The way the philosophers of the Church put it, the soul is the vital principle of living organisms. This applies to man, animal, plants and bacteria (many of which are either/or/both plant and/or animal).
Mithrandylan is correct. Animals have material souls that perish when their bodies do. So Patches and Fido won't be greeting us in the World to Come...
The fact that this troubles so many people (many in my own familiy, in fact) is evidence that we as a culture have taken our affection for our pets much, much too far.
When an animal or plant dies, its material soul returns to the potency of matter.
This teaching is troubling to many moderns because we live in an age of great confusion, and many people don't know what to believe. Add on top of that the fidelity, constancy and companionship that animals offer as pets, and it is understandable on an EMOTIONAL level how people today may be unwilling to let go of their expectation to have their favorite pets with them in paradise.

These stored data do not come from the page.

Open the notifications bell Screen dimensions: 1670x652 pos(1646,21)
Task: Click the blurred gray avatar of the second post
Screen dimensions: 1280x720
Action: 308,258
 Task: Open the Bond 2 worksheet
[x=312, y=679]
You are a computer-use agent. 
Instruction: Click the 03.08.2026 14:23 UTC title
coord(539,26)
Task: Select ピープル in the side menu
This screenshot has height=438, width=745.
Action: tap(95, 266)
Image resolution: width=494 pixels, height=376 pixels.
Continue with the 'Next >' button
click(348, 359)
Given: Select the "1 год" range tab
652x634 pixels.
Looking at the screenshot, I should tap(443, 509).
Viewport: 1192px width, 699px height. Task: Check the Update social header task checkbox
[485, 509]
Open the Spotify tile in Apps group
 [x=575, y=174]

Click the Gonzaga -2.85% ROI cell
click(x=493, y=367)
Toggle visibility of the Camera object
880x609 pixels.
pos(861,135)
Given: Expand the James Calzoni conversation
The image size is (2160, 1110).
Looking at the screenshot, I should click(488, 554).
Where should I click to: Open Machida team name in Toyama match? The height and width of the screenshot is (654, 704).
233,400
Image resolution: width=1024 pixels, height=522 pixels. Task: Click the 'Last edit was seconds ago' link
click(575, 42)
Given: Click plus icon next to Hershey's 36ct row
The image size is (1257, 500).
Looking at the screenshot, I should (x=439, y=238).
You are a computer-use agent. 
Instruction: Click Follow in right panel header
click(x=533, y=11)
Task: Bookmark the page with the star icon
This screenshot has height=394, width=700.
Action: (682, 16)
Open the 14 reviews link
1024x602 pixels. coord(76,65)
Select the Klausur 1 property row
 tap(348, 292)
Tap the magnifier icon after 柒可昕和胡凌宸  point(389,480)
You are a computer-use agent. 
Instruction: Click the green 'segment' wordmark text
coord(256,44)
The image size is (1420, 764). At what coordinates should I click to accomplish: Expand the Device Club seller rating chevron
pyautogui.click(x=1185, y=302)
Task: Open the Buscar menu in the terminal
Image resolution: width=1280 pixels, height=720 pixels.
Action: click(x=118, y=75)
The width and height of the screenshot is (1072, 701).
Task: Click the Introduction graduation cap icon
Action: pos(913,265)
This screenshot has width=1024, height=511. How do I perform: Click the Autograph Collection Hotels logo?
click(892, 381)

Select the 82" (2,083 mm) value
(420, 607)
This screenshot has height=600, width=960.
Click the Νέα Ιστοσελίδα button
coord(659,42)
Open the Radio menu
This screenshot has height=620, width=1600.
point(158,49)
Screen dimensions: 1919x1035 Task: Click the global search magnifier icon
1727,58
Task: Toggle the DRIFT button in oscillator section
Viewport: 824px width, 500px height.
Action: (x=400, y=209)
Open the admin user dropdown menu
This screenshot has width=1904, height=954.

I have known otherwise solid Catholics who have said, "If heaven means not having my pet Fifi with me forever, I don't think I want to go."
When there has been no human being who has given them the "good feelings" they get from their pets, AND they base their faith on emotionalism, the consequence is this error. But the ROOT error is basing our faith on emotionalism. That is essentially Modernism, to say that religion is a 'feeling' -- or, in the most distilled version, "God is immanent." That is Modernism in its strictest essence.